Associated ship arrests seem to be proceeding smoothly, within the strict confines of court decisions setting the guidelines for the unravelling of control 19 as the determining factor for lifting the shipping corporate veil. 20
Amendments to the ranking section (sec 11) dealing with the priority of the mortgagee have slipped off the burner. South African ranking will continue to be out of line with the rest of the world until the amendments are processed.
- The Ship Registration Act, referred to above, should take effect as soon as the licensing regulations have been finalised.
- Salvage law is now settled - with the London Salvage Convention in place as an annexure to the Wreck and Salvage Act. 21 With the benefit of knowledge of the outcome of The Nagasaki Spirit at the time of drafting the Act, we were able to legislate that Article 14 'fair rate' should have a profit element. We also extended the operation of Article 14 beyond the coastline or adjacent areas so that No Cure Some Pay applies, in South African law to environmental salvage anywhere.
- Carriage of Goods law awaits the publication into law of the Sea Transport Documents Act. The Act, once having the force of law, will recognise the role played by electronic document exchange, but does not attempt any regulation of electronic commerce and shipping. It deals with formalities such as title to sue but does not prescribe a carriage liability regime.

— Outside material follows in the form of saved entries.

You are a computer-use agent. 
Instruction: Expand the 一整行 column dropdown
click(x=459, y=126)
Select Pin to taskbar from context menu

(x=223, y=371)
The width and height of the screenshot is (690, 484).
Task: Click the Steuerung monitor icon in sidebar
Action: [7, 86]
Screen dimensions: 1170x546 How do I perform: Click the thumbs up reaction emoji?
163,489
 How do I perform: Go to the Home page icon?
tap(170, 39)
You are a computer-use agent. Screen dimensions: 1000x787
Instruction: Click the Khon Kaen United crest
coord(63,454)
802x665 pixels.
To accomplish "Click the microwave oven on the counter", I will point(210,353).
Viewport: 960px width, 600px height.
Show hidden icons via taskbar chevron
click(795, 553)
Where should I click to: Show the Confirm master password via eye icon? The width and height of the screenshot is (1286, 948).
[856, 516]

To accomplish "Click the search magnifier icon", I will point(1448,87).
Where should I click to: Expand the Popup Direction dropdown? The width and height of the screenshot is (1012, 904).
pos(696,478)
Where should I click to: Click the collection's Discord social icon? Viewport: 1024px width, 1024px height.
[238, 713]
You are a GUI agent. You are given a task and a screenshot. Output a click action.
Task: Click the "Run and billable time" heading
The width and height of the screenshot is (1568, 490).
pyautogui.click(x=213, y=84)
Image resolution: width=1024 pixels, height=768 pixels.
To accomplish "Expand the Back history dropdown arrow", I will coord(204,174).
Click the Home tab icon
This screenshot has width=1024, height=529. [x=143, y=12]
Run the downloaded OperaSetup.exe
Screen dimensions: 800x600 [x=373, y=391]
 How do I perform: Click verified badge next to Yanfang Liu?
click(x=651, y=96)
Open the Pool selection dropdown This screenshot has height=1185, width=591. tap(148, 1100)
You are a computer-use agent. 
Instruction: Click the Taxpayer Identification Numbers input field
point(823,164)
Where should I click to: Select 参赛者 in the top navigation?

The current COGSA, incorporating the Hague Visby Rules, will remain. The South African shipping law fraternity is watching the CMI/UNCITRAL initiative to draft a new liability regime covering multi-modalism with interest. 22 The CMI/UNCITRAL efforts will have a better chance of producing a final draft convention that gains international acceptance if all of us in shipping take up our responsibility to study the drafts and make comment if we feel uneasy with any aspects. Once a convention is finalised and lies on the table for accession, it will be too late for change.
- Marine Insurance is in something of a cul-de-sac, this time through no fault of the government. At the brief of the South African Association of Marine Underwriters a draft Act has been prepared, and two workshops have been held. The drafts recognise some of the problems that face the industry, but there has as yet been very little input given to the local reform initiative by the CMI Working Group on Marine Insurance. 23 I must take responsibility here, as I chair the CMI group. I need to get busy on sharing with those responsible for the local initiative the enormous amount of research which we have done with our CMI hats on. The CMI's hope is to be able to re-establish some measure of international uniformity in aspects of the law of marine insurance by serving as a guide to national MLA's who are engaged in marine insurance reform. More than most areas of shipping law, marine insurance has common roots. National divergence from those roots has exacerbated many of the industry's problems worldwide. The CMI reform initiative has had cautious support from the London market - and indeed many other of the world's markets.
Generally, South African shipping law is practising on a level plane with a very active and interested fraternity of attorneys, advocates and in-house lawyers. Each provincial division now has a group of judges who have had shipping experience in practice, though with the enormous growth of the bench it is only to be expected that there will be more judges who are unfamiliar with shipping law. We have thus seen an increase in the number of shipping disputes being referred to arbitration, many on London terms.
What we need is a shipping lawyer in government. Or at least a sea lawyer.